WHAT IS NEEDED » A verbatim copy of the lines from the one with "Viewport: 1280px width, 800px height." through the final line below is required; print it and nothing else.

DATA FOR PROCESSING »
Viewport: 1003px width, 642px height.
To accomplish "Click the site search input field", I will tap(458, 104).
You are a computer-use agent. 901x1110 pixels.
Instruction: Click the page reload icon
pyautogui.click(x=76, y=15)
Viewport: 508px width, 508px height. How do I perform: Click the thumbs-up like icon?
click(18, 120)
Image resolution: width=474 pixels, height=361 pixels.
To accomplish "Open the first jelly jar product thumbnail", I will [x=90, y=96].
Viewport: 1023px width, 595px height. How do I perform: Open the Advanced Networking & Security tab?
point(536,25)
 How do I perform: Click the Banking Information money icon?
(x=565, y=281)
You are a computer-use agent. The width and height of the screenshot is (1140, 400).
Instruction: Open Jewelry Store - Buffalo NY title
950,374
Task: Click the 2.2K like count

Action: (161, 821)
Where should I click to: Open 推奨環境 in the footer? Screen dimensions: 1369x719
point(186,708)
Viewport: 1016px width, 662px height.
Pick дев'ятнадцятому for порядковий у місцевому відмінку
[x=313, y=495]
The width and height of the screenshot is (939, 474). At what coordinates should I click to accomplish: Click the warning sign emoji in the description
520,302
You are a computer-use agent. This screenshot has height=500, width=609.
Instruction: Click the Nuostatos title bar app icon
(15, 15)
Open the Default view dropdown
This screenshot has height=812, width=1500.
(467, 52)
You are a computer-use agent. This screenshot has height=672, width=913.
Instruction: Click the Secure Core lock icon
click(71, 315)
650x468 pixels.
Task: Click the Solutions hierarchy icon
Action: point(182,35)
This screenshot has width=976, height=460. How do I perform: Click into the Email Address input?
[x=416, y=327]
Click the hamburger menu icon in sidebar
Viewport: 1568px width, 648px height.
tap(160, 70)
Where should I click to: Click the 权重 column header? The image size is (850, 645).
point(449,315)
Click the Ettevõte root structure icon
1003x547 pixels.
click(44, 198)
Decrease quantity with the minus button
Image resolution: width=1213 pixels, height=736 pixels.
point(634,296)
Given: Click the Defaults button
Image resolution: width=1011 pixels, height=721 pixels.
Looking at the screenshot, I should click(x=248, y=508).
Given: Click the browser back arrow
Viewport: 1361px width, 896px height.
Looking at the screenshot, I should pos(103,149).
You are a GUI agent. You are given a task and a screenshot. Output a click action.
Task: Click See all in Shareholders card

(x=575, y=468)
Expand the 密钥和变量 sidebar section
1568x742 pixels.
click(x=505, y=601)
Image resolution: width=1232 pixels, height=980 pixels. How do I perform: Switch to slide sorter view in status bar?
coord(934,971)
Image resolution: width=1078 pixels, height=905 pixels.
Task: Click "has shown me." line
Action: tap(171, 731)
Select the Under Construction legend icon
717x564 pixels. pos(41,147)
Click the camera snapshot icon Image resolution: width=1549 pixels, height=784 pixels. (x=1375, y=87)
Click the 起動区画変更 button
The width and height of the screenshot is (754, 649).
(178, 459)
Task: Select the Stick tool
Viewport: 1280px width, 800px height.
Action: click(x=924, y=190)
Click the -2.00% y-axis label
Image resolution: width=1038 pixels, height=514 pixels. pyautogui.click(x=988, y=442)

PROBLEM SOLUTION »
Viewport: 1280px width, 800px height.
Action: click(x=924, y=190)
Click the -2.00% y-axis label
Image resolution: width=1038 pixels, height=514 pixels. pyautogui.click(x=988, y=442)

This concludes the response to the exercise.